Ekonomik anlamda varsıl ve yoksul olmanın mezar taşı seçimi, dizaynı ve kompozisyonuna etkisi Selçuklu döneminden Osmanlı’ya ve Cumhuriyet döneminde etkileşimi ne düzeydedir. Taş işçiliği zanaat ise ki öyledir, bu alanda muhteşem çalışmalar yapılmıştır. Bu mesleğin bir odası, kethüdası, eğitimi ve belli bir yöreden meslek erbabı olma gibi parametreleri var mıdır?
Mesela Konya’mızda Sille taşı mezar taşı olarak geçmişte yazılı ve yazısız olarak sık kullanılmıştır. Acaba mermere göre işlenmesi daha basit ve bulunması kolay olduğu için mi? tercih edildi. Yoksa ucuz ve kolay bulunduğu için bu taşlar orta ve düşük gelir grubundan insanlara ait olabilir mi? Mezar taşları sosyolojisi ile sosyo-ekonomik refah düzeyi arasında bir bağıntı kurulabilir mi? Henüz elimizde yeterince araştırma ve bilimsel veri olmadığı için bir yargıya ulaşmak mümkün değil.
Sosyal medyada kültürel mirasımıza sahip çıkma anlamında bir avuçta olsa fedakâr insanın çabası yer almaktadır. Kurumsal yetkilere ve hukuki çerçeveye rağmen Yerel Yönetimler, Kültür Bakanlığı, Vakıflar Genel Müdürlüğü, İl Koruma Kurullarının çalışmaları zaman zaman yetersiz kalmaktadır. Ecdat yadigarı mezar taşlarını korumaya çalışan gönüllü kişiler ile yetkili kamu kurumları diyalog kurulmalı ve iş birliği yapılmalıdır. Yetki karmaşası ortadan kaldırılmalı, ortak bir bilgi ve ihbar hattı açılmalıdır.

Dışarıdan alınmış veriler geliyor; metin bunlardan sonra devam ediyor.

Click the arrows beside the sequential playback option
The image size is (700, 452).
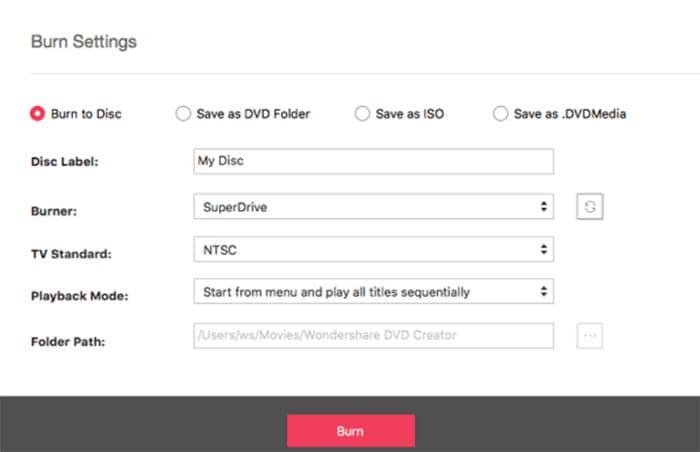pyautogui.click(x=543, y=291)
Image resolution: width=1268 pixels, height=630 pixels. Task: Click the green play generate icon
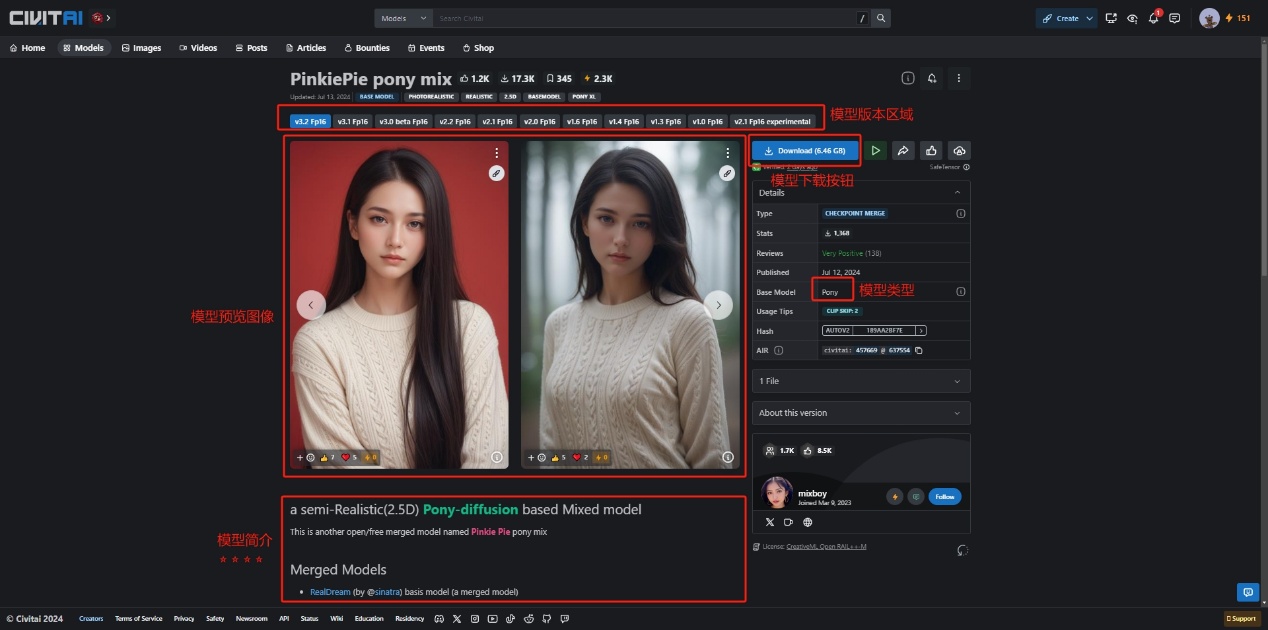coord(875,151)
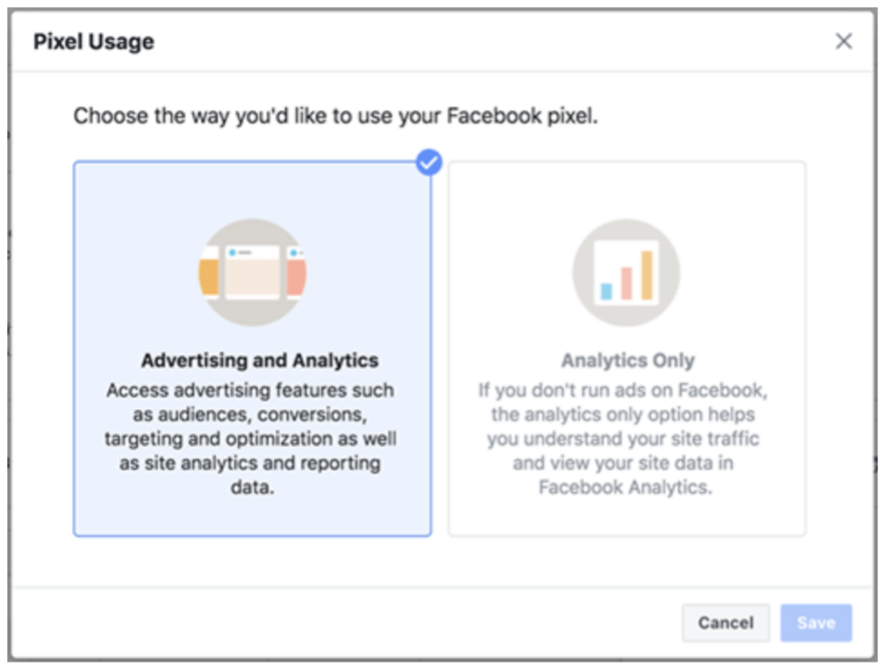Click the 'Choose the way' instruction text
886x666 pixels.
335,116
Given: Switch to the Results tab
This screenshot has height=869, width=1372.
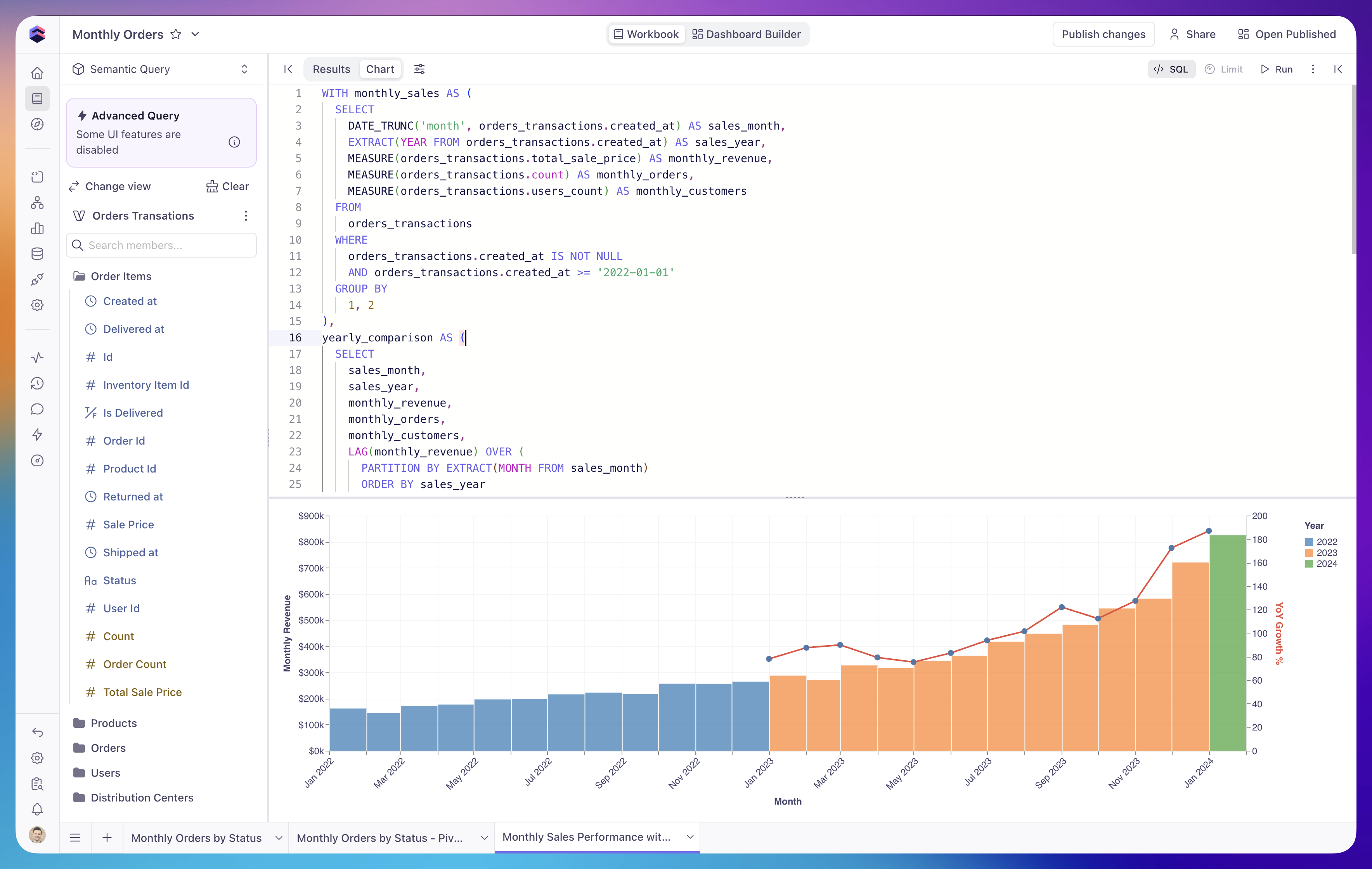Looking at the screenshot, I should [x=331, y=69].
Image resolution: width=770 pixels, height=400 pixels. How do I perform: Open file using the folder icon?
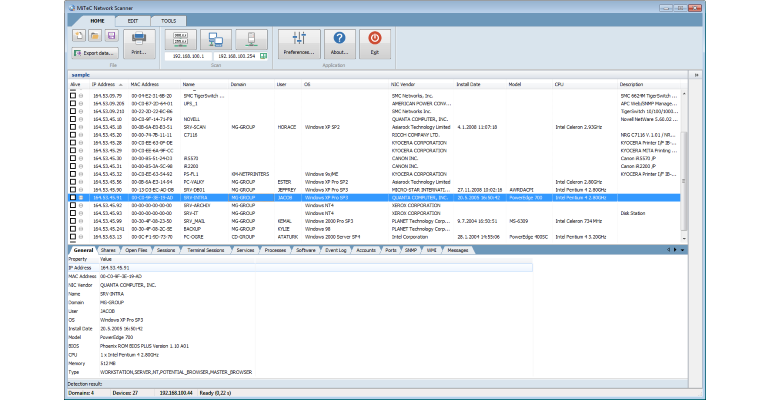95,36
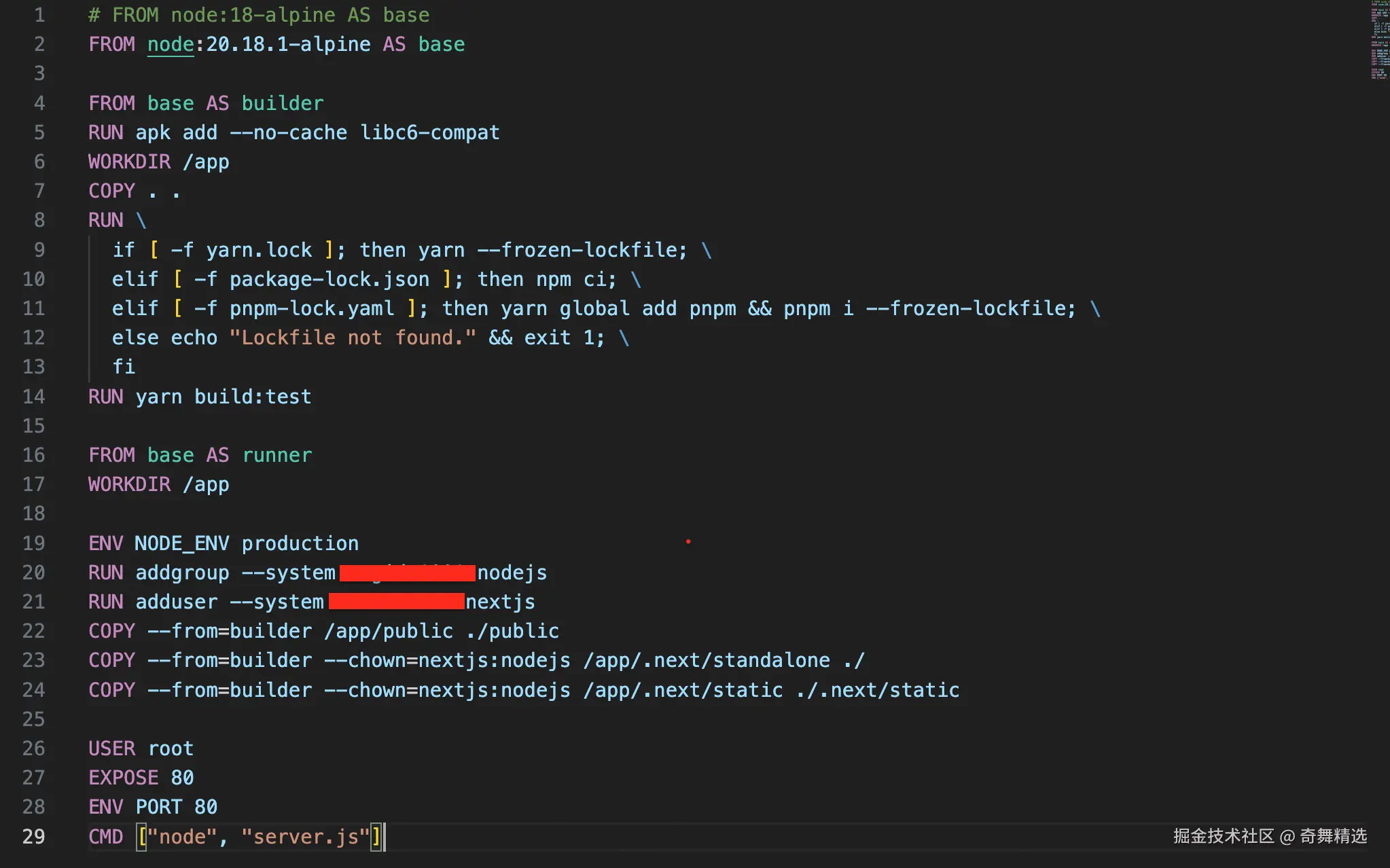This screenshot has height=868, width=1390.
Task: Click the word builder on line 4
Action: pyautogui.click(x=282, y=103)
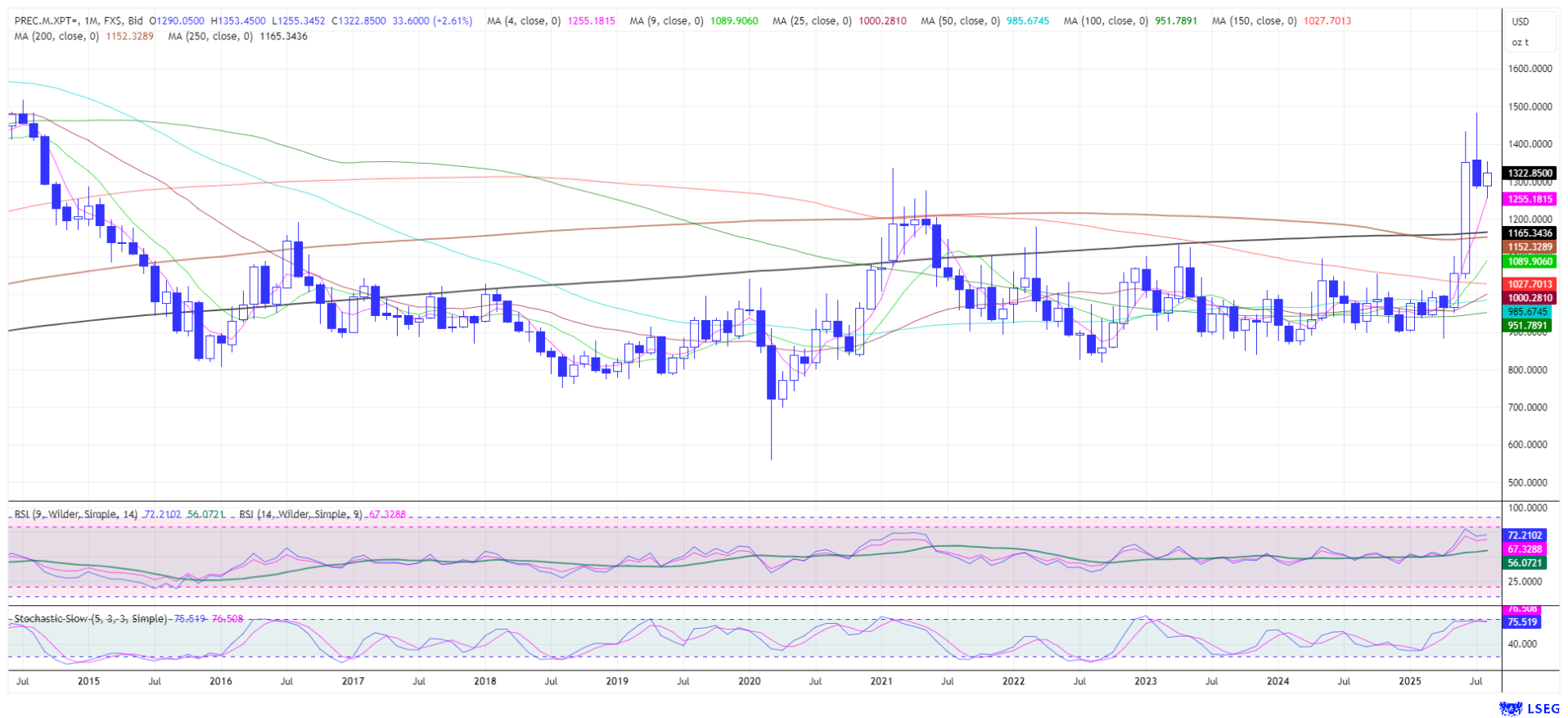1568x718 pixels.
Task: Click the MA (250, close, 0) legend
Action: [x=210, y=36]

Bir şey yapmalı bağlamında bir proje önerim var. Boş ve işsiz gezen birçok lise mezunu gence, üniversitede okurken gelir elde etmek isteyenlere, emekliler vb. için çalışma imkânı sağlayan “mezar taşları okuma seferberliği” düzenlenmelidir. İlgili kurumlarca yapılacak master plan dahilinde bu ülkedeki pilot illerden başlayarak tarihi mezar taşları 5-10 yılda tamamen taranır, korunur ve bakımı yapılabilir. Diğer kurumların maddi katkılarının yanı sıra İşkur tarafından bu proje public work, yani TYÇP programları ile desteklenirse projenin finansal sürdürülebilirliği de sağlanmış olur.
Bu tarama çalışması bizden önce yaşamış insanların ömrüne ışık tutan bir çalışma olur Boynu bükük ve mahzun vaziyette duran mezar taşları korunmuş ve tescil edilmiş olur. Makro düzeyde ise yeni nesiller ve eski kuşaklar arası kültürel bütünleşme sağlanmış olur. Şahide çözümlemelerine ise barkottan okutularak cep telefonu veya bilgisayar üzerinden bilgilere erişim sağlanır.
Hülasa mezar taşlarının bir kısmı sağlam ve çözümlemeleri yapılmış durumdadır. Önemli bir kısmında ise bakım gerektiren eskime, yıkılma, devrilme vb. tahribatlar yaşanmaktadır. Kültürel ve tarihi mirasa bigâne kalındığı sürece bu eserlerin giderek tahripten öte yok olacağı göz ardı edilmemelidir. Bu yüzden mezarlıklara hem yakınlarımıza/kimsesiz kalmışların ruhuna bir Fatiha okumak için gittiğimiz kadar tarihi mezar taşı okur yazarlığını geliştirmek için de gitmeliyiz.